Exercise goal
Collect all lines below with the string "marker".

The records
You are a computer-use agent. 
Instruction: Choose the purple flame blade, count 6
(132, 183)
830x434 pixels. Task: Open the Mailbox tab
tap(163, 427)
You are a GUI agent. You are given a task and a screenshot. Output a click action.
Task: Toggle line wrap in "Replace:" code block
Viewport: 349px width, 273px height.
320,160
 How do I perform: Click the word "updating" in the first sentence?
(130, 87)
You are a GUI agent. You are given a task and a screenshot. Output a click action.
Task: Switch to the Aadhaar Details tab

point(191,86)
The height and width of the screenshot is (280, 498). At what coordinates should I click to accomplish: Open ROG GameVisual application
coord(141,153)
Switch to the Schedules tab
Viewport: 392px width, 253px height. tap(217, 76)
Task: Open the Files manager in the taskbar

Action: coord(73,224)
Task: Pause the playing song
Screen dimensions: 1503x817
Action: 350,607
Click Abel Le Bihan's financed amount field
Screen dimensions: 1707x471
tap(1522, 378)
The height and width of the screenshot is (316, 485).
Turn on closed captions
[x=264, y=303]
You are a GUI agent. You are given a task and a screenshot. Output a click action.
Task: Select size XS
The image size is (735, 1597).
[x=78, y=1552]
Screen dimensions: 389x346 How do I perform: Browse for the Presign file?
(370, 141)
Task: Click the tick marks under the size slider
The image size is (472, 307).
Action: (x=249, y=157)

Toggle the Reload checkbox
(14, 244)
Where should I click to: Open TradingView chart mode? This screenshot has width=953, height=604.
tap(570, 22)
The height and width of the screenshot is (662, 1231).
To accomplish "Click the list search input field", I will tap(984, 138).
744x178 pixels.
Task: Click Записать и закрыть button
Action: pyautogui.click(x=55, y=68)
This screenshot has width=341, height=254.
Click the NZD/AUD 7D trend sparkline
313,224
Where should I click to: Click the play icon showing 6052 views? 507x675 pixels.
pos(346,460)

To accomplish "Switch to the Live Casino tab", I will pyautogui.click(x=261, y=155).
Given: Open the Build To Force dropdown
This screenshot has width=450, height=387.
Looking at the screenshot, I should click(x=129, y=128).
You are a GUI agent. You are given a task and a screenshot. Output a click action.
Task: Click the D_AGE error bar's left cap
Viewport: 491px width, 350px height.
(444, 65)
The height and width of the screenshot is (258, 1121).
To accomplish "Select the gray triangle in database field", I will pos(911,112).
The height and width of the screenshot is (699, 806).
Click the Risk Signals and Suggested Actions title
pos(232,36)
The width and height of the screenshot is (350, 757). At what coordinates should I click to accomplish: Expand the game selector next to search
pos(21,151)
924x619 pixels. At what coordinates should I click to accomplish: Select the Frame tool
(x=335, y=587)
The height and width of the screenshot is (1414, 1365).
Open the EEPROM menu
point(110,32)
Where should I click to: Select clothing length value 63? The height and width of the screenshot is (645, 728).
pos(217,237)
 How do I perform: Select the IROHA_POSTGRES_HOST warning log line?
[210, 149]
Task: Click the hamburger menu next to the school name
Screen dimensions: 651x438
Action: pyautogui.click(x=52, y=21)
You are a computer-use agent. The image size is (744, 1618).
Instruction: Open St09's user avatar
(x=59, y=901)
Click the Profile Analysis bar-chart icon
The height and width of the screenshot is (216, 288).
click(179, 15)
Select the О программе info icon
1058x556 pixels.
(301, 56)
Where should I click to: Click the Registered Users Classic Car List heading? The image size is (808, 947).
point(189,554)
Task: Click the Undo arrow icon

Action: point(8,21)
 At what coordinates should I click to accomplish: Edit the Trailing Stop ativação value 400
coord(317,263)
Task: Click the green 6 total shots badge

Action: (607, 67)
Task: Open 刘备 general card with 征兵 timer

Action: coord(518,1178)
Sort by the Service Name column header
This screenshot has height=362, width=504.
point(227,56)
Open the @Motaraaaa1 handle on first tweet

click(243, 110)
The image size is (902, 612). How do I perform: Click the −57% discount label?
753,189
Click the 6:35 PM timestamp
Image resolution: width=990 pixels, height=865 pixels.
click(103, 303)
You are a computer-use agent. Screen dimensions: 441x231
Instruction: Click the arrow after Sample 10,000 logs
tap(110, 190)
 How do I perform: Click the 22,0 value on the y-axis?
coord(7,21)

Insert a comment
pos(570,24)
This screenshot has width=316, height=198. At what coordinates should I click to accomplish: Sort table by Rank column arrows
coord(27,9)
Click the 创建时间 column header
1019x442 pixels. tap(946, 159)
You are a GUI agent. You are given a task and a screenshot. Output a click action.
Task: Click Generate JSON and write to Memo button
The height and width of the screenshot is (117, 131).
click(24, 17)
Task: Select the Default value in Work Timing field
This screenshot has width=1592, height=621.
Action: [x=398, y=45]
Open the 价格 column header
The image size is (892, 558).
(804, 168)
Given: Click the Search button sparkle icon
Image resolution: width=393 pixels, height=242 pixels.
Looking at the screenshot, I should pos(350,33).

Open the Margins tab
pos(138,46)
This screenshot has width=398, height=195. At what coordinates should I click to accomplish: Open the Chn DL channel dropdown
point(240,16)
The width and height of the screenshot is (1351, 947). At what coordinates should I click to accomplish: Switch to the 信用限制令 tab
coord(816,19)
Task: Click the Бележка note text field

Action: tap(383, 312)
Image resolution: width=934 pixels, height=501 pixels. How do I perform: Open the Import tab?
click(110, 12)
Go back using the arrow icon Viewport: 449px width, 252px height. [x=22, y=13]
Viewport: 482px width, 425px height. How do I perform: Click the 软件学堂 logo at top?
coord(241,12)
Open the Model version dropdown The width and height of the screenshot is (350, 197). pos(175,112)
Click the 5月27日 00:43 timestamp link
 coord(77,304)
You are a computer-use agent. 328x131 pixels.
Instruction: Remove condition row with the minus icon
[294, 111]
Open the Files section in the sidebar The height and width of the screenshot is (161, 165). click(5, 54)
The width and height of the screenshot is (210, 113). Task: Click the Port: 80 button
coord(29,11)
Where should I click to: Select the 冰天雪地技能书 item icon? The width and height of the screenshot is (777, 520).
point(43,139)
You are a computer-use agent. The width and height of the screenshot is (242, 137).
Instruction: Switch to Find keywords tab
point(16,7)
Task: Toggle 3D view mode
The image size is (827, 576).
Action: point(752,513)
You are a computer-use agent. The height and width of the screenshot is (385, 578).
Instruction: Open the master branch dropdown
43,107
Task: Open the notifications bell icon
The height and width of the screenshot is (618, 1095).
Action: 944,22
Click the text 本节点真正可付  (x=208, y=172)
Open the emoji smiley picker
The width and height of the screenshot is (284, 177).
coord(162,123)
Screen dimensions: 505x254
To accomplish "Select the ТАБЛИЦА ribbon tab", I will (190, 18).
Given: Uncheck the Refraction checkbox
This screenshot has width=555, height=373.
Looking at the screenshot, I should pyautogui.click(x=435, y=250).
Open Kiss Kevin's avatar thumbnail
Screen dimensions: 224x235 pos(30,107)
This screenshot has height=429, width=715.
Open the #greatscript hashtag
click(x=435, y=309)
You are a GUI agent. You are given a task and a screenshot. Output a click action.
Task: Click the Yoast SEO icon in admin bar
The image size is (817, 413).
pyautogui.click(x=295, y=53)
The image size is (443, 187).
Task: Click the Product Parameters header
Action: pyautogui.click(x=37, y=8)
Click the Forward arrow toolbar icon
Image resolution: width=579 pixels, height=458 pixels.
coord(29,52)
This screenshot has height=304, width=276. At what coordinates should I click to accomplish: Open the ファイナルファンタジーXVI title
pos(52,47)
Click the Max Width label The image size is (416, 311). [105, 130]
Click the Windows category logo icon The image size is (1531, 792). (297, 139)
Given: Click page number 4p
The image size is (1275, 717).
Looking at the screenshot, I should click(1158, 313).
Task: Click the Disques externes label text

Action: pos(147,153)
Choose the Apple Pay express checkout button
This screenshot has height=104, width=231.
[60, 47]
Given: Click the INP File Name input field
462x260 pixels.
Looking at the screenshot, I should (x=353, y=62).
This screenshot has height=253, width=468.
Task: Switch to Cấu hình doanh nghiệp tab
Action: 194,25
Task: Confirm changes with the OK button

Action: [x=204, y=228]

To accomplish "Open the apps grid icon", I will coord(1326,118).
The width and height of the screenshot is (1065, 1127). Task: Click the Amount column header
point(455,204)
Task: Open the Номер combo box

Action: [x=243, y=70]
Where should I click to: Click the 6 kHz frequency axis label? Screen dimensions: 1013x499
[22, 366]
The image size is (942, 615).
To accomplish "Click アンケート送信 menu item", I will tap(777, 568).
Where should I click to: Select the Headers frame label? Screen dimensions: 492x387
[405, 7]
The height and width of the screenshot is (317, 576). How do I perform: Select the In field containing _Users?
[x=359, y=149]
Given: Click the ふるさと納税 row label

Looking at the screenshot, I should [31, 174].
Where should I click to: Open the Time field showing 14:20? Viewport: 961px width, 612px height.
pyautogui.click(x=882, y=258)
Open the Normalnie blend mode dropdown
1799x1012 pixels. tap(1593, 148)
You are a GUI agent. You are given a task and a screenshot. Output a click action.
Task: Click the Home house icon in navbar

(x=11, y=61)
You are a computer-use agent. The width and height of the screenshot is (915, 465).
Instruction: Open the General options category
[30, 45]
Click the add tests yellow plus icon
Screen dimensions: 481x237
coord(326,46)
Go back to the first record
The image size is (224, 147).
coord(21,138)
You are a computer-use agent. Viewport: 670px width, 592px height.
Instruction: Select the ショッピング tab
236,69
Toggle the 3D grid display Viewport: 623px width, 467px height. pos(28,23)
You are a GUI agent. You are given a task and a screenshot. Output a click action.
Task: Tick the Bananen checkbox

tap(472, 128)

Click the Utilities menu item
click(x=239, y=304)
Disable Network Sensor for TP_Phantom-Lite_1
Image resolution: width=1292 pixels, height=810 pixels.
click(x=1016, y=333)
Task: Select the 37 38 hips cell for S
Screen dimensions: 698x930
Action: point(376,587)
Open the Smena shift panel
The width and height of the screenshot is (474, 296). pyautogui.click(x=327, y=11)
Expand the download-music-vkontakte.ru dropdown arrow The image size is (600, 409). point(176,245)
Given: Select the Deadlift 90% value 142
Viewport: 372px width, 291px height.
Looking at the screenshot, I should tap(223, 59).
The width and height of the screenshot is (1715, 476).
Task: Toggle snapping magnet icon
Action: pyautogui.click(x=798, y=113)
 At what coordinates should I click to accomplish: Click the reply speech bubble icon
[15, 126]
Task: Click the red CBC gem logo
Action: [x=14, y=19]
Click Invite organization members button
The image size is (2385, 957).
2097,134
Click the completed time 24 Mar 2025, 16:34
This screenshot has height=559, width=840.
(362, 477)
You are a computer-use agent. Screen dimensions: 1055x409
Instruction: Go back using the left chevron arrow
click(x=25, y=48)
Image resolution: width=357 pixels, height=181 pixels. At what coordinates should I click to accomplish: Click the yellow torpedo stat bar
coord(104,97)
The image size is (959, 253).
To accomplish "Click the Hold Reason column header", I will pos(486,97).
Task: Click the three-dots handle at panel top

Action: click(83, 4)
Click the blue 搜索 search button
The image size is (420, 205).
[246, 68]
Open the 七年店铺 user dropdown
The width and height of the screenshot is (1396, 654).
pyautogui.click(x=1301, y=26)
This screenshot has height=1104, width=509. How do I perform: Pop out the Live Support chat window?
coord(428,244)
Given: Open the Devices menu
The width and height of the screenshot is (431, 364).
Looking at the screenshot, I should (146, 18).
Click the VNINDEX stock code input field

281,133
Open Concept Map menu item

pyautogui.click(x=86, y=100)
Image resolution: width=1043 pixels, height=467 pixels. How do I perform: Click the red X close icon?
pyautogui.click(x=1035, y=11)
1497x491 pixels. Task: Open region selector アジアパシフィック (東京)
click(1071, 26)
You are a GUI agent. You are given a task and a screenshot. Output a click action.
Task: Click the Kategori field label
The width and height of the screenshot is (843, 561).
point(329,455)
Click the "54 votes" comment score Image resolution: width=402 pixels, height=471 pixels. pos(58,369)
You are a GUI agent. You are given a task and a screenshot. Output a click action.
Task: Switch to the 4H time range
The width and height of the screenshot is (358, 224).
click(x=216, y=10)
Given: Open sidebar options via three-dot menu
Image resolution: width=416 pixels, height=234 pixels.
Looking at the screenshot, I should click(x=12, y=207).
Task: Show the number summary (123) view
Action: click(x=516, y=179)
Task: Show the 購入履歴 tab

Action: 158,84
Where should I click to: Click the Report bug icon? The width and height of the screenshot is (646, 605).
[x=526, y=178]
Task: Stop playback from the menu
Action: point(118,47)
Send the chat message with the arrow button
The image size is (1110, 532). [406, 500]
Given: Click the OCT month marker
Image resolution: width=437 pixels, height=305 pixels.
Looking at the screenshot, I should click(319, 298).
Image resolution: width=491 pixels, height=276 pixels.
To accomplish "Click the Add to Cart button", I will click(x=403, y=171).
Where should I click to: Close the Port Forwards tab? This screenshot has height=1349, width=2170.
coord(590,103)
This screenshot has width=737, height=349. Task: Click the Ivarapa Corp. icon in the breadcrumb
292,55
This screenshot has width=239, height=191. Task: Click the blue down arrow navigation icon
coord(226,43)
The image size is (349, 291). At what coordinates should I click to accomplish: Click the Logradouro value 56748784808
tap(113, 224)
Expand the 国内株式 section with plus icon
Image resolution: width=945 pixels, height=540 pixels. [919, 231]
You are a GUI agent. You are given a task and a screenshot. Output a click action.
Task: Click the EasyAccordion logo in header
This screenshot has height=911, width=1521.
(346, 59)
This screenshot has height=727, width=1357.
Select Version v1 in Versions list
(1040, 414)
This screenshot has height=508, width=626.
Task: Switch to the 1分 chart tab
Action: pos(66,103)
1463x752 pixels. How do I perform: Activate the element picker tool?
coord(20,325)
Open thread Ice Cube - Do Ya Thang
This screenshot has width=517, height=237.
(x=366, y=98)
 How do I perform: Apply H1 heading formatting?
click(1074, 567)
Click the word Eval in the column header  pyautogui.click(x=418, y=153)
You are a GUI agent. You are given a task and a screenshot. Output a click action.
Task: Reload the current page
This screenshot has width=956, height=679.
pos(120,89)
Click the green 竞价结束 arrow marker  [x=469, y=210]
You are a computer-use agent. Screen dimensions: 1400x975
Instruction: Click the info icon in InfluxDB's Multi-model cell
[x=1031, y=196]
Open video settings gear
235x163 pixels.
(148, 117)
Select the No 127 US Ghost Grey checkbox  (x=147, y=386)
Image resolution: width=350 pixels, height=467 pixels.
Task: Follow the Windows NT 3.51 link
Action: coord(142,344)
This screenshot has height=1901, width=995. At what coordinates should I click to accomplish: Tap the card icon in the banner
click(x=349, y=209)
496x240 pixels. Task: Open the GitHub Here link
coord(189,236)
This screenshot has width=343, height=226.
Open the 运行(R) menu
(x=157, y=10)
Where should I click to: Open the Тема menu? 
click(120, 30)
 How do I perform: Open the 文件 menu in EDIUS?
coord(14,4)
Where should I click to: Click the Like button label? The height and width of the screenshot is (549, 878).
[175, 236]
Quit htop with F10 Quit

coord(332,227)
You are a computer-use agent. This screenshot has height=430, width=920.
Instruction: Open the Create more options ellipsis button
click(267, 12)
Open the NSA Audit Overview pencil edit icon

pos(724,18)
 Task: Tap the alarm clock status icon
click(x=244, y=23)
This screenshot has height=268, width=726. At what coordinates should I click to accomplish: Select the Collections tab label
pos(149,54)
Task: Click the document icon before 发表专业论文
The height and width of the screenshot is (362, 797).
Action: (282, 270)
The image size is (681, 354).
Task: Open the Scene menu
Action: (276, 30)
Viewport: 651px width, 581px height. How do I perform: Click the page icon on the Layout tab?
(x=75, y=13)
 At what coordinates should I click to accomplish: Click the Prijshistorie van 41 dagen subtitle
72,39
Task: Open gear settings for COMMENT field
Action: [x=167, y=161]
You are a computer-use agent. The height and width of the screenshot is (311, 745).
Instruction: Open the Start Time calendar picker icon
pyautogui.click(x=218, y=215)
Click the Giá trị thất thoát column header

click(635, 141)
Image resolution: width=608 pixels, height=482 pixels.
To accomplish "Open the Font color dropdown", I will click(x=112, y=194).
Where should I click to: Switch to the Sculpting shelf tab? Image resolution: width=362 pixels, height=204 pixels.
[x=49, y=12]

Solution for this task
Given: Click the OCT month marker
Click the green 竞价结束 arrow marker  [x=469, y=210]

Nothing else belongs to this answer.